在秋天整理落叶,就像把奔放的玩具间收拾干净,大人心满意足、小孩想哭。

银杏如此耐寒、如此耐性地抗拒令人不耐的东西(譬如诗意,银杏跟少数纯净的人一样以耐寒和耐性抗拒任何「诗意」伪装成「诗」。)

叶不被雪压抑,枝不受风指派,但若菩提不在,银杏就会自动取代。传说银杏曾是神圣的植物,流连多重宇宙,婉拒变种,如此性格跟新诗这种善变且乐于演化的生物属性不同。

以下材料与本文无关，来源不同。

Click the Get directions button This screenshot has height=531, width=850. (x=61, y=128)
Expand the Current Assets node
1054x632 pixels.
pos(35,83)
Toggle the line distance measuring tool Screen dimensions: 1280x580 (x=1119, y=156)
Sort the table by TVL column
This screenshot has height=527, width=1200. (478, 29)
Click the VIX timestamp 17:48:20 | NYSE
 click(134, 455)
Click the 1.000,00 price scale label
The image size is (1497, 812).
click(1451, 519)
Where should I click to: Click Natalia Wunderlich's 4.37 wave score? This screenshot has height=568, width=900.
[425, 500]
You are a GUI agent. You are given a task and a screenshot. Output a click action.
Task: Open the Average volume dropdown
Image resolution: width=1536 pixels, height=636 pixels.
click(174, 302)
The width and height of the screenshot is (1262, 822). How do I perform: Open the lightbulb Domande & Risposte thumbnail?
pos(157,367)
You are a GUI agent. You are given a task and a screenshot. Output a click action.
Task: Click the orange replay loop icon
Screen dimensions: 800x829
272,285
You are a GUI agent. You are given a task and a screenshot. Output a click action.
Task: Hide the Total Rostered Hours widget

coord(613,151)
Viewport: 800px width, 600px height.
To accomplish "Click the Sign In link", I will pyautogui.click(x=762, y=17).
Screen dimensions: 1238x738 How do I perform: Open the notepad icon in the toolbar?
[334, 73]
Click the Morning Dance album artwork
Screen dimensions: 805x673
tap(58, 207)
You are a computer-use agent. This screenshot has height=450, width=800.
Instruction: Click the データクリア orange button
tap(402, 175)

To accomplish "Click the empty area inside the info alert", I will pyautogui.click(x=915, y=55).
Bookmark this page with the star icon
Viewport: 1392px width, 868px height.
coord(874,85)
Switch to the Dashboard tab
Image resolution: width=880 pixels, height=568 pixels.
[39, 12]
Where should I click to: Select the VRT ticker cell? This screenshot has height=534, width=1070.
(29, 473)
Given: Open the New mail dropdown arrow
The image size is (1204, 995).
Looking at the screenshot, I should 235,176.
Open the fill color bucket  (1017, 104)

落叶在车子经过时全部惊为一群飞鸟。叶子一再一再地练习坠落,为了让翅膀长硬。

叶与叶如同远洋迷失的船只透过星光以暗号确信彼此存在,于是──这叶宽心、那叶释怀,这叶放下、那叶喜舍,秋天就来了。

为了表彰十一月荒寒的爱,太阳猛然像心脏一样盛开,你我的距离正阳光。

雨把外面的自己,放进银杏心里面,以为就此安顿了。雨的血型影响银杏,内向、礼貌、泪活之必要。

银杏跋涉多少光年前去维护原型──裸子植物初始美丽的轮廓。而渴望纯净的诗,岁岁年年同样在追寻原型的路上。

地上深厚堆叠的,是年分,它们耳语:「每一片叶子飘落,都是引渡。」引渡什么?「引渡浮金,或者轻雾!」

我踩着、我踏着栀子黄、柠檬黄、芥末黄的银杏往上爬。痛,灿烂吗?秋风在线上陪哭。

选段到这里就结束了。